Guess What’s Coming With Dinner?


Philadelphia was being cleaned up in short order, Specter had a new feather in his cap, and a newcomer to Specter’s squad, Fred Voigt, quickly earned the nickname of "Mr. Clean" from admirers throughout the municipal system who marveled at his single-minded dedication in prosecuting health code violators.

Voigt, who entered the DA’s service in September 1971, had a great background for his role with Specter because he had been one of the city solicitors who prosecuted the violations of Philadelphia food laws for the Department of Health. In Specter’s office he was just substituting one jurisdiction for another in the same field of law enforcement.

Then an odd thing happened. The evidence that Assistant DA Voigt had been collecting against repeater-violators was commandeered by Pennsylvania Attorney General Shane Creamer’s new branch office in Lansdale.

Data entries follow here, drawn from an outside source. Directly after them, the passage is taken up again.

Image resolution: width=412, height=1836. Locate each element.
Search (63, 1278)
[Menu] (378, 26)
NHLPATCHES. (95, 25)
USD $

Creamer’s people, claiming that they could speed up court procedures, decided to begin prosecuting State law violators on their own.

Voigt, a volatile man by nature, saw red, but he could only acquiesce to the stealing of his thunder by the State Attorney General’s Office. There was only one case in particular that he had been anxious to see through to the end. It involved the Penn Center Prime Meats store on 19th Street near Chestnut.

The proprietor had already been convicted and fined twice for selling adulterated meat that was contaminated with illegal doses of a preservative chemical, sulfur dioxide. This additive makes inferior quality meat look good and taste fresh. Back in the 1940s the FDA announced that tests had proven that a small dose of this chemical could retard the growth of rats. Laboratory tests showed that in an average piece of meat at this store there was twice as much sulfur dioxide present as was necessary to cause mutated rats.

Voigt had the store set up in such a way that contaminated evidence would be obtained for a third and fourth time, exposing the proprietors for prosecution in criminal court. But the Pennsylvania inspectors, working under orders from the Attorney General’s Office, identified themselves, thus tipping the store owners off and ruining the DA’s plan.

Some months later Penn Center Prime Meats was at it again and a fourth conviction was obtained for a violation of the pure sausage law, but the attorney general’s people have not pressed for the anticipated criminal action.

Voight is still steaming.


THE INCIDENT DOES
illustrate the fact that on many levels City and State cooperation in the area of health sanitation is negligible.